Discussion Questions:

  • In "All Out for the 4th" (pg 3-4), what aspects of the 4th War Loan are described as firsts? What do you think the purpose and impact of these firsts were?
  • Describe the methods used by the government to try raise $14 billion for the 4th War Loan. Do you think these methods would work today? Why or why not?
  • How were children going to be used to help promote the 4th War Loan? Why do you think children were used in this way?
  • In "To Liven Your Drive - Try These" (pg 5), describe the methods used to sell war bonds. Which three do you find most interesting? Why?
  • Describe the overall tone of "It's Not Over Yet" (pg 12) and "The Hour of Trial" (pg 13). How do these compare with the earlier parts of the publication?
  • Overall, what does this publication tell you about life on the homefront during World War II?

Extension Activities

  • Connections to Today: If the government was trying to raise similar funds today, what methods would you recommend it to use to most effectively reach this goal?
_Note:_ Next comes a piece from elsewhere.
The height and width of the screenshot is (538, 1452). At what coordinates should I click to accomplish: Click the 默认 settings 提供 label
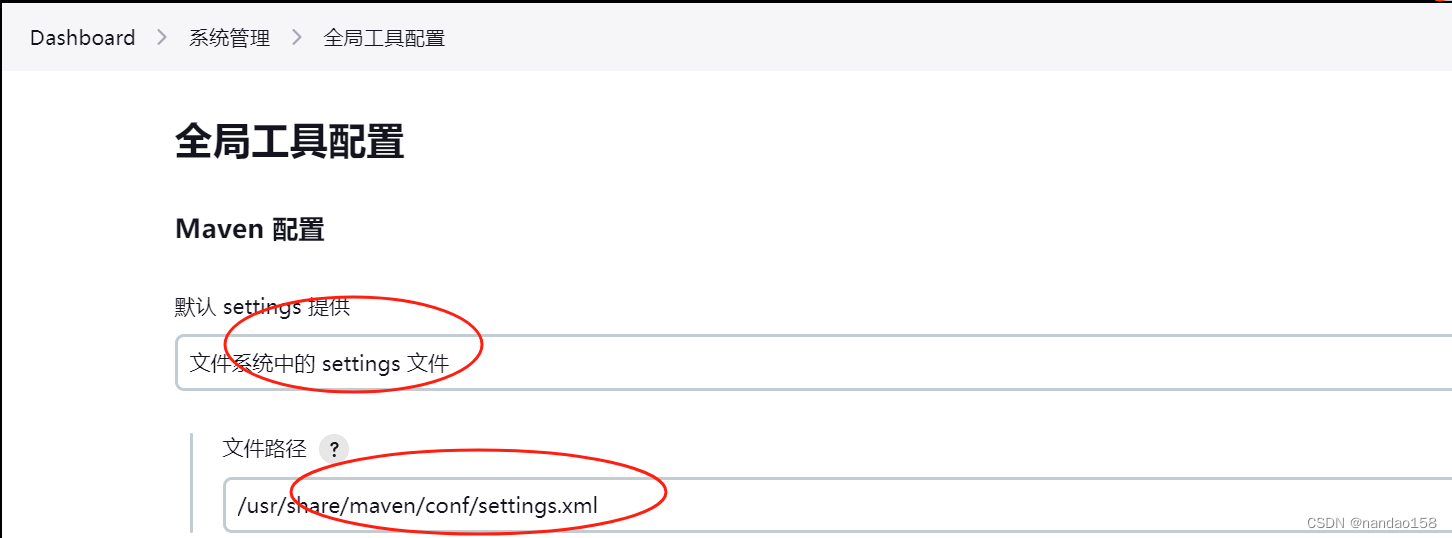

Why these methods?
  • Debate the Issue: Should children be used in such an active way to promote the 4th War Loan? Why or why not?
  • Further Research: Have students research the actions of Fourth War Loan. How successful was the Fourth War Loan at achieving its goals? How did it compare to earlier and later efforts?
  • Making Local Connections: What were the efforts of the War Loan efforts in your local community? What events were held? How effective were these efforts?


  • National History Standards
    • Era 8: The Great Depression and World War II (1929-1945)
      • Standard 3C: The student understands the effects of World War II at home.
  • NY Standards
    • SS1.C.1. The study of New York State and United States history requires an analysis of the development of American culture, its diversity and multicultural context, and the ways people are unified by many values, practices, and traditions.
    • SS1.C.4. The skills of historical analysis include the ability to: explain the significance of historical evidence; weigh the importance, reliability, and validity of evidence; understand the concept of multiple causation; understand the importance of changing and competing interpretations of different historical developments.

  • NJ Standards
    • 6.1.12.C.11.a Apply opportunity cost and trade-offs to evaluate the shift in economic resources from the production of domestic to military goods during World War II, and analyze the impact of the post-war shift back to domestic production.
    • 6.1.12.D.11.c Explain why women, African Americans, Native Americans, Asian Americans, and other minority groups often expressed a strong sense of nationalism despite the discrimination they experienced in the military and workforce.